REPUBLIKA.CO.ID, JAKARTA -- Lembaga Bantuan Hukum (LBH) Jakarta selama ini terbilang aktif menyuarakan penolakannya terhadap proyek reklamasi Teluk Jakarta. Sejak tahun lalu, lembaga itu sudah beberapa kali melayangkan gugatan terkait megaproyek benilai ratusan triliun rupiah tersebut ke Pengadilan Tata Usaha Negara (PTUN) Jakarta.
Salah satunya yang paling menyedot perhatian publik adalah gugatan mereka atas izin reklamasi Pulau G yang diberikan Gubernur Basuki T Purnama (Ahok) kepada PT Muara Wisesa Samudra (anak perusahaan Agung Podomoro Group) pada 2014.
Di sisi lain, pada kasus reklamasi Pulau C dan D yang dikerjakan oleh PT Kapuk Naga Indah (anak perusahaan Agung Sedayu Group), LBH Jakarta tidak pernah melakukan upaya hukum serupa. Padahal, saat ini kedua pulau buatan itu sudah hampir rampung pengerjaannya.
Menanggapi hal tersebut, pengacara publik dari LBH Jakarta, Tigor Hutapea mengatakan, gugatan hukum terkait izin reklamasi Pulau C dan D saat ini sudah tidak mungkin lagi diajukan ke PTUN. Alasannya, surat keputusan (SK) izin pelaksanaan proyek tersebut diterbitkan pada 2012 oleh Fauzi Bowo (Foke), gubernur DKI Jakarta ketika itu. Sementara, menurut undang-undang, gugatan ke PTUN hanya bisa diajukan pemohon dalam waktu maksimal 90 hari, terhitung sejak SK itu dikeluarkan gubernur.
"Jadi, izin pelaksanaan Pulau C dan D tidak mungkin lagi kami gugat ke PTUN sekarang, karena masa pengajuan gugatannya sudah kedaluwarsa," ujar Tigor kepada wartawan di Jakarta, Ahad (22/5).
Kendati demikian, kata dia, LBH Jakarta tetap akan mengambil upaya hukum lain untuk memperkarakan proyek tersebut ke meja hijau. Caranya adalah dengan melayangkan gugatan perdata atas kerusakan lingkungan yang ditimbulkan oleh pembangunan Pulau C dan D ke pengadilan negeri (PN).

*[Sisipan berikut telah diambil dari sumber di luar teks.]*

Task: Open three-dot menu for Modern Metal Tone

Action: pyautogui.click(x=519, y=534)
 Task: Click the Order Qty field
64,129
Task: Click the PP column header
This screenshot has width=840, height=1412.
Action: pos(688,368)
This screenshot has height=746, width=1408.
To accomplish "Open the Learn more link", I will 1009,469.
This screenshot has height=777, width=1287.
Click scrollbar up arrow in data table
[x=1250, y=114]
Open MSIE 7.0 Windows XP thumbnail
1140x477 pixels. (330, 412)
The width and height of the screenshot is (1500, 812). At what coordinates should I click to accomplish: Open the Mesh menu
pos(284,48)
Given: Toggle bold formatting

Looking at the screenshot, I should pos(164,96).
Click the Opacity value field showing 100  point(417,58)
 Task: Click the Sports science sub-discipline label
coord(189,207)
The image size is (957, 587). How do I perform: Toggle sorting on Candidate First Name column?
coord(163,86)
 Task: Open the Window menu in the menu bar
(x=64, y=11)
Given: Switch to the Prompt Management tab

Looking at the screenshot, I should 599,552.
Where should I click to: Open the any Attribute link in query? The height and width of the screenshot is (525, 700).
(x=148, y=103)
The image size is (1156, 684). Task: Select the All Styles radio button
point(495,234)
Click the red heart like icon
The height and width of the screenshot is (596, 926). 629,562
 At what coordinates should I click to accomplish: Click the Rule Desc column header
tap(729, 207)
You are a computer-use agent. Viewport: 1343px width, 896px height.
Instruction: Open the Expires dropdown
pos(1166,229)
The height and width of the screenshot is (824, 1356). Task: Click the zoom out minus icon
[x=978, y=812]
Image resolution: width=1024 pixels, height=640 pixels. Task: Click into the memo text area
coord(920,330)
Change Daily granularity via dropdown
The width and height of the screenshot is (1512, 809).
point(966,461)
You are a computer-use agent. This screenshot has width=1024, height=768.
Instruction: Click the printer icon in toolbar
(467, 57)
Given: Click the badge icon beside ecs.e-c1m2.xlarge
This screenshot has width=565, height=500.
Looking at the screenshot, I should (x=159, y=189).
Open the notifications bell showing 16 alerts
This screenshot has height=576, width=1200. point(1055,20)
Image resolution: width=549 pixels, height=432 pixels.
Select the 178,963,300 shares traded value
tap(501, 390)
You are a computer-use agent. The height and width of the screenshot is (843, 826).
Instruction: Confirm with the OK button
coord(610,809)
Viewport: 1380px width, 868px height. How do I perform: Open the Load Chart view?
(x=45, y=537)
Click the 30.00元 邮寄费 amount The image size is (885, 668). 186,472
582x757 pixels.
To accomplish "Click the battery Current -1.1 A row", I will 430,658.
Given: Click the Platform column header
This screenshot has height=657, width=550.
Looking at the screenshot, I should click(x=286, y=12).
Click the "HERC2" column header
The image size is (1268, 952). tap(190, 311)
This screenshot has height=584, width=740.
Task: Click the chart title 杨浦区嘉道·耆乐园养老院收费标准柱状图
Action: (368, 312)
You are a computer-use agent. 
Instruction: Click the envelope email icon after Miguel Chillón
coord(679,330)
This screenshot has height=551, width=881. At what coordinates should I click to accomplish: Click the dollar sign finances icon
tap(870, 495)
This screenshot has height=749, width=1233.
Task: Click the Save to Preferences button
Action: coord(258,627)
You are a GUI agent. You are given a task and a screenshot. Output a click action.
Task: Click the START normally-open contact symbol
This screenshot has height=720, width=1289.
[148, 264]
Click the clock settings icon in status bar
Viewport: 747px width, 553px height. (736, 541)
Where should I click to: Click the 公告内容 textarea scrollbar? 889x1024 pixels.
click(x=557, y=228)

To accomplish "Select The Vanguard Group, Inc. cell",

"Saat ini kami masih mengkaji kerusakan ekologis akibat reklamasi Pulau C dan D, termasuk soal amdalnya (analisis mengenai dampak lingkungan). Data-data itu terus kami kumpulkan, sehingga nanti bisa dijadikan alat bukti yang kuat di pengadilan," ucap Tigor.
Sebelumnya, Menteri Lingkungan Hidup dan Kehutanan (LHK) Siti Nurbaya menyegel Pulau C, D, dan G sebagai tindak lanjut dari kebijakan moratorium proyek reklamasi Teluk Jakarta. Menurut Siti, langkah itu diambil lantaran instansinya menemukan banyaknya pelanggaran dalam pembangunan pulau-pulau tersebut.
Di antara pelanggaran itu adalah tidak ditaatinya amdal (analisis mengenai dampak lingkungan) oleh para pengembang reklamasi. "Pelanggaran fisik harus diperbaiki dan amdal juga harus diubah. Dengan begitu, izin lingkungan dari gubernur DKI harus diubah juga," ujar Siti, Rabu (11/5) lalu.